Rhodes said Clough previously served as City Attorney for the village and has had experience with long-term contracts.
Newly seated Trustee William Molinar asked whether the Illinois Alluvial Regional Water Co. represented an option for the village to explore as a possible source for water. Carlinville, Dorchester and Bunker Hill are among the partners involved with the water company, which proposes tapping water from an extensive Illinois River Valley aquifer to supply water to its partners.
Rhodes said the company “is not a good option for us.”
Trustee Dustin Calcari commented that current partners have been required to borrow money to invest in the company with no guarantee that it will actually result in a viable water system.
The board voted to retain Clough on a motion by Trustee David Day, seconded by Trustee Keith Mohr. Newly seated Trustee Stanley Katich voted “present.”
VILLAGE PRESIDENT, TRUSTEES SWORN IN
Immediately after Rhodes convened Tuesday night’s meeting, Polo administered the oath of office for Rhodes, newly elected trustees Molinar and Katich, and re-elected trustees Day and Calcari. Rhodes noted that without swearing in the new members, there would not have been a quorum present to continue with the meeting.
Board members unanimously approved Rhodes’ re-appointment of Gina Frensko, Benld, as City Treasurer and Kenny Kallal, Carrollton, as Chief of Police. Molinar, however, vote “no” and Katich voted “present” when Rhodes asked for approval of his appointment of Calcari as Village President Pro-Tem. Calcari, Day and Mohr voted to approve the appointment, though Calcari said he would acquiesce if another member wanted to serve as President Pro-Tem. Former Trustee Joe Wood, who chose not to seek election in April, previously served as President Pro-Tem.
Upon being seated, Molinar immediately asked to discuss issues related to his long-standing desire to access property he owns on the west side of the village to build houses for himself and his family members. He said he had been served with a copy of a subdivision ordinance which requires subdivision developers to install sidewalks, pave streets and install curbing.
“Why did I get this delivered to my house about putting in a subdivision when all I wanted was to get access to my property?” he asked.
Polo said the development Molinar had planned would not qualify as a subdivision and would not be subject to the subdivision rules.
Molinar said he battled with the board for nearly two years trying to get access to the property via Elm Street. That request was denied when village officials discovered that a garage encroached on the undeveloped right-of-way by four feet. The board eventually gave permission for Molinar to develop Hill Street as an alternative access even though Molinar proposed developing a 16-foot roadway on the 30-foot right-of-way and repositioning the road to avoid the garage.

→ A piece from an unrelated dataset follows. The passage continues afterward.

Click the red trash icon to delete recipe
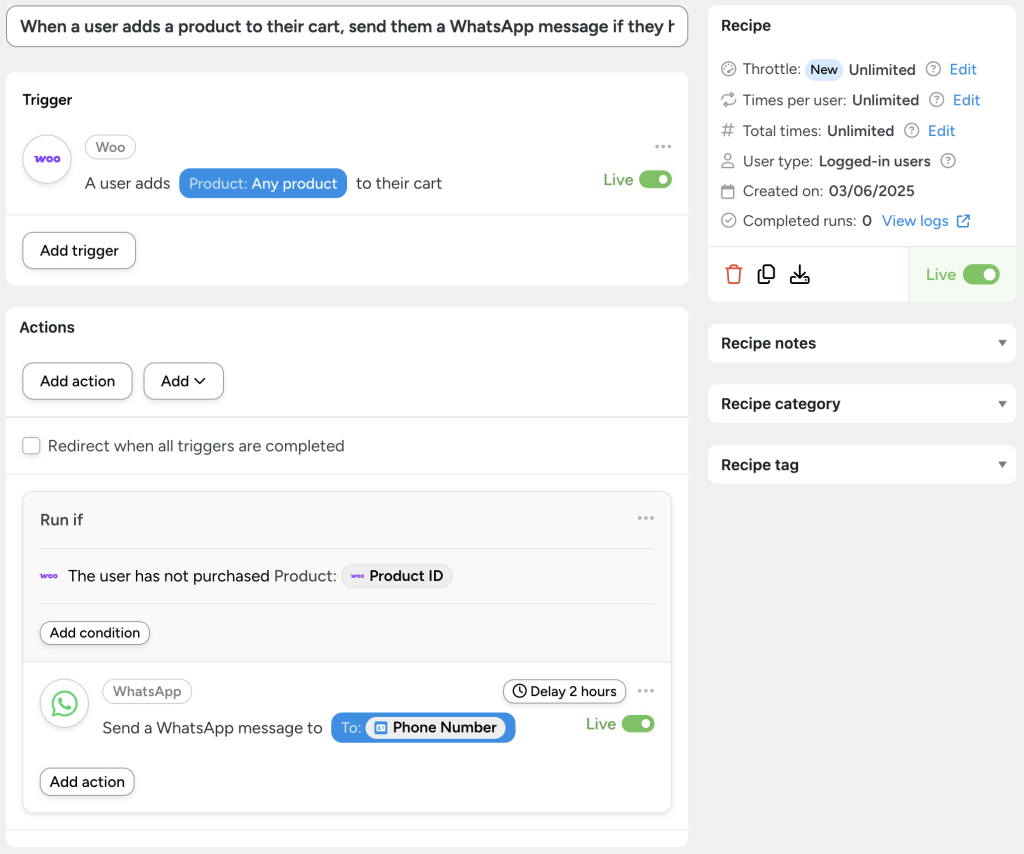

“I felt like I wasn’t getting anywhere,” he said.
Molinar’s comments prompted Ryan Montorro, who owns rental properties in Wilsonville, to complain about what he claimed was selective enforcement of housing ordinances and selective treatment of city residents. As in past visits to the board, Montorro claimed he was required to pay for housing inspections before new tenants move into his properties when other landlords are able to rent their properties without inspection. He also claimed the city had given culverts and rock to some residents while he was required to pay for his own culverts and rock needs.
“If we’re going to have these ordinances, let’s enforce them all,” he said.
“If we’re going to have these ordinances, let’s enforce them all,” he said.
Montorro criticized Trustee Calcari, saying Calcari had dumped mulch in an alley behind his residence, failed to obtain a building permit to construct a deck and is allowed to park on the street in violation of village ordinance. “Does he get special treatment because he’s on the board?” Montorro demanded. Calcari did not respond to the allegations.
Rhodes said he has asked Chief of Police Kallal to enforce city ordinances. He said Kallal recently issued 10 citations for ordinance violations and intends to issue another five in the near future.
Before the meeting adjourned, Montorro asked about a resident who has reportedly built a ramp that crosses the sidewalk to reach the street, and Katich brought up another resident who has placed loose bricks on a city sidewalk. Polo said both circumstances are violations of city ordinances but that taking court action could take several months. As an alternative, he recommended having the Chief of Police contact the property owners to voluntarily address the issues and pursuing court actions only if they fail to remedy the situations.
Later in the meeting, Molinar asked Rhodes to contact the Department of Transportation to address the issue of water standing alongside the highway following rainstorms. He also asked to address a storage trailer at the Community Center that he said is unsightly. “If we’re going to clean up the town, we can start with ourselves,” he said.
BUDGET, APPROPRIATION ORDINANCE
On Rhodes recommendation, the board adopted a budget for the fiscal year starting this month capping expenditures $279,500. It is only the second time Wilsonville has had a formal budget in place. Rhodes presented the village’s first budget last year shortly after being appointed as Village President following the departure of former President Annetta Veres.
The new budget limits expenditures to no more than $74,000 from the General Fund, $46,000 for the Police Department, $18,500 in motor fuel tax expenditures, $41,000 for city property expenses, $100,000 for the Water Department and $45,500 for sewer expenses.
“This will be the second year for a budget for Wilsonville,” Rhodes said. “We were under budget on everything last year.”
He said he and Trustee Day developed last year’s budget by reviewing expenditures over the previous four years and averaging those expenditures for each category of expenditures. For this year’s document, he said he slightly increased line items for maintenance, water and sewer.
Board members also unanimously voted to submit the village’s annual property tax levy to the Macoupin County Clerk’s Office. The total levy request is $16,900. A total of $3,900 is levied for corporate purposes, $3,880 for fire protection, $1,370 for police protection, $1,900 for the annual audit and $5,900 for tort liability insurance.
On a motion by Day, seconded by Mohr, the board voted unanimously to hire Loy, Miller & Talley CPAs to perform the annual audit at a cost of $4,425—about $2,000 less than the village paid a previous vendor for the audit work.
The board tabled a measure to seek bids for repairing roofs on a pavilion at Shady Oak Park and a building at the sewage lagoons after Trustee Molinar volunteered to inspect the structures to see if the work could be done by the city.
On a motion by Day, the board authorized the Village President to spend up to $150 to buy newspaper advertising space to advertise the village’s upcoming Fourth of July and Village Centennial Celebration for three consecutive weeks prior to the event. In addition to a fireworks display, the event will feature a band, food, bingo, children’s activities, and corn hole and washers tournaments. In addition to the newspaper advertising, the village plans to promote the event on social media and with printed fliers.
Board members voted unanimously to accept a low bid of $2,700 from Ruff ’n Tuff Tree Service, Hettick, to remove five trees on city property that are threatening private property and safety if they were to fall. The bid includes stump removal for three of the five trees.
Board members also approved placing a dumpster with a chain and lock at the Community Center at a cost of $46 per month.